Una de las hijas de la trabajadora informal apenas tiene un mes de nacida, mientras que la otra tiene 7 años. Ahora, en épocas de pandemia, no solo deben hacerle frente al inclemente clima y a los zancudos, sino que tienen que mirar cómo huyen del coronavirus, destacó Noticias Caracol. 

El caso tuvo lugar en el municipio de Mosquera (Cundinamarca), agregó el informativo. La vendedora (identificada por el medio como Yury Andrea) compartía el pago del arriendo con otra persona con la que dividía el pago por mitades.

El inquilino, debido a la pandemia, se fue del lugar y la mujer quedó con la responsabilidad de asumir el pago total del alquiler.
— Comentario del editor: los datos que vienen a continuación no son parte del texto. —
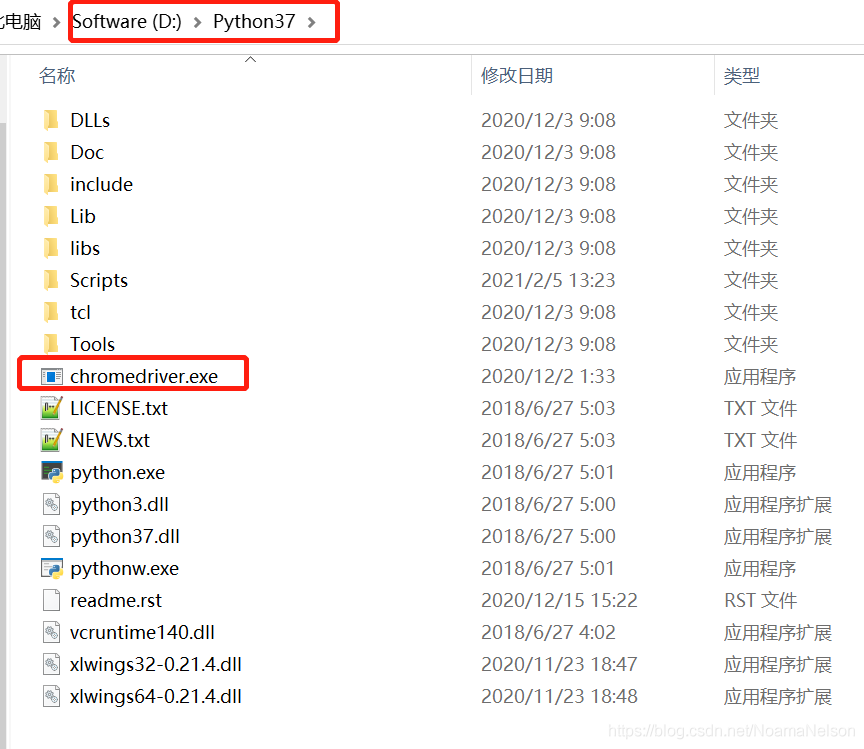Image resolution: width=864 pixels, height=749 pixels.
Task: Sort items by 类型 column header
Action: [740, 75]
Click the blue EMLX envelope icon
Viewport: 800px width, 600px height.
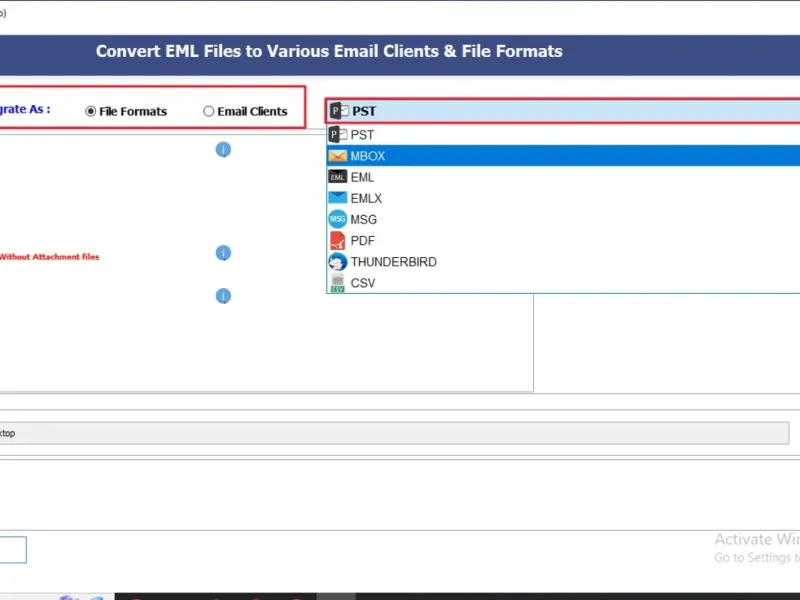tap(337, 198)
Sin embargo, solo alcanzó a cubrir la mitad del monto, situación que no le gustó a la dueña del lugar. 

Ante la crisis económica de la vendedora, a la dueña no se le ocurrió una mejor idea que llegar y quitarle las tejas de la casa para obligarla a irse. 

La madre cabeza de familia, que ha tenido que vender en las calles por la difícil situación económica propia de la pandemia, le contó al informativo que la dueña llegó con 2 hombres y les dio la orden de levantar el techo sin importar que sus hijas estuvieran allí.

“Yo me levanté, acomodé a las niñas y me retiré […]”, narró la afectada.

Llamó a la Policía, pero, según cuenta, desde la institución le dijeron que tenía una semana para irse de allí. Por ahora, cubrió el hueco del techo con bolsas plásticas y distrae a sus hijas poniéndolas a ver televisión.

Yury le dijo al noticiero que está buscando a dónde irse, pero por ser vendedora ambulante nadie le arrienda.